In Butler, Pennsylvania, US man Ron Heist created a 50-room dwelling made of salvaged materials from abandoned places in the vicinity. It includes several tunnels Heist dug out and reinforced himself. A documentary film was made about him, entitled Mole Man.

In 1984, Russian Leonid Murlyanchik had the plan of digging a 6 km tunnel towards the house of his beloved Ekaterina. However, after Ekaterina's son objected to the liaison, he changed his intention into building a subway system for his home city of Lebedyan. For 27 years Murlyanchik spent most of his hours, and his pension money, on the project. At his death in 2011 he had completed 300 m of tunnel, which was subsequently closed off.

In late 2003, steeplejack and television personality Fred Dibnah began to dig a replica coal mine in the back garden of his home. Using traditional shaft-sinking techniques and the labour of mining friends Alf Molyneux and Jimmy Crooks, the shaft was sunk to a depth of 20 feet (6.1 m) and lined with brick. The work had been undertaken without planning permission, and, when the council eventually found out what was happening, they insisted he apply for planning permission. Dibnah died in 2004.

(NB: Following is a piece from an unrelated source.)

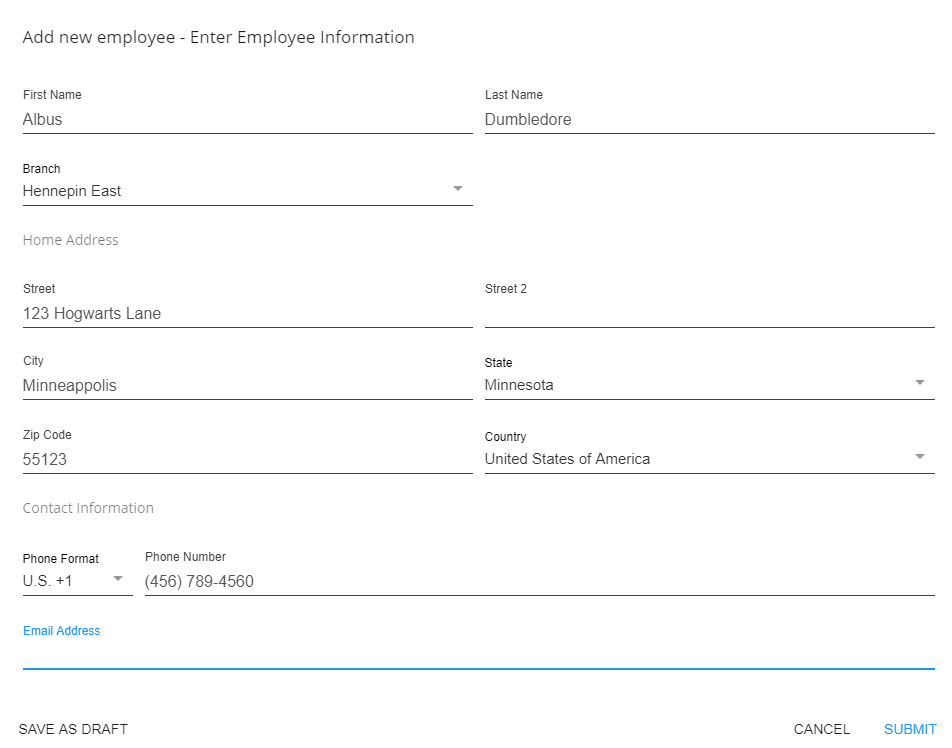The height and width of the screenshot is (748, 952).
Task: Select the Zip Code field with 55123
Action: click(x=248, y=460)
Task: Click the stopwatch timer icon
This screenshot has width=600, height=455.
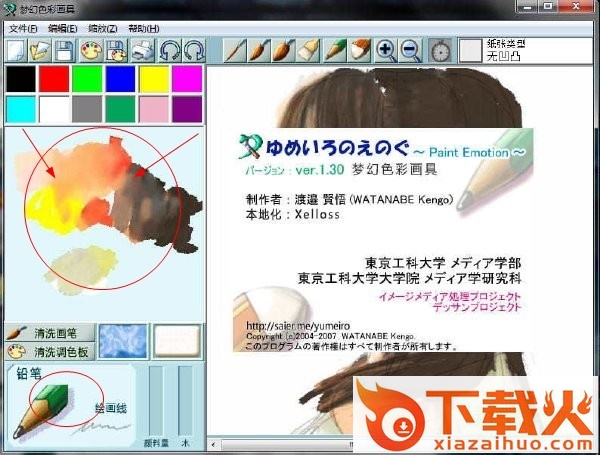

'Sandland' is a tunnel complex in western Wisconsin created by Eric Sutterlin, a contract mechanical engineer from the Minneapolis area. Sutterlin began digging tunnels in the Jordan Sandstone after purchasing the property in 2011, aided by a network of volunteers in the years since. Sutterlin estimates that as of January 2025, he has contributed more than $100,000 of his own money in developing Sandland. Designed to be an underground crawling maze, the tunnel complex contains a number of turns, dead-ends, and even hosts an underground bar. Future additions are slated to include an underground slide and a standing-level maze section. The site also hosts a number of aboveground attractions, including a decommissioned monorail from the Minnesota Zoo and a treehouse, the latter of which was moved to ground-level for safety reasons.

In 2015, a 10 m tunnel was discovered in a Toronto park. After a few days of speculations in media, the use as a terrorist hideout being among them, young construction worker Elton McDonald came forward as its builder. Asked for the purpose of his digging, he answered "Honestly, I loved it so much. I don't know why I loved it".

YouTube personality and inventor Colin Furze has constructed an underground bunker and tunnel system under his home and workshop in Stamford, Lincolnshire,
initially in 2015 as part of a promotion for Sky television's You, Me and the Apocalypse series.

TikTok creator Kala, or @engineer.everything, has been in the process of creating a tunnel system underneath her suburban home since August 2022.

== Press coverage ==
Several urban legends and hoaxes involving private tunnels have appeared in media. One such a story is about an Irishman who dug a tunnel from his bedroom to his local pub, without his wife noticing. In one version of the story, that did the rounds at least between 2014 and 2018, the tunneler is said to have used a spoon for digging.

When a tunnel in Calgary was discovered in 2016, a local newspaper ran a do it yourself tunneling manual as a story.

The 1997 novel The Underground Man is loosely based on the life and tunneling of the 5th Duke of Portland.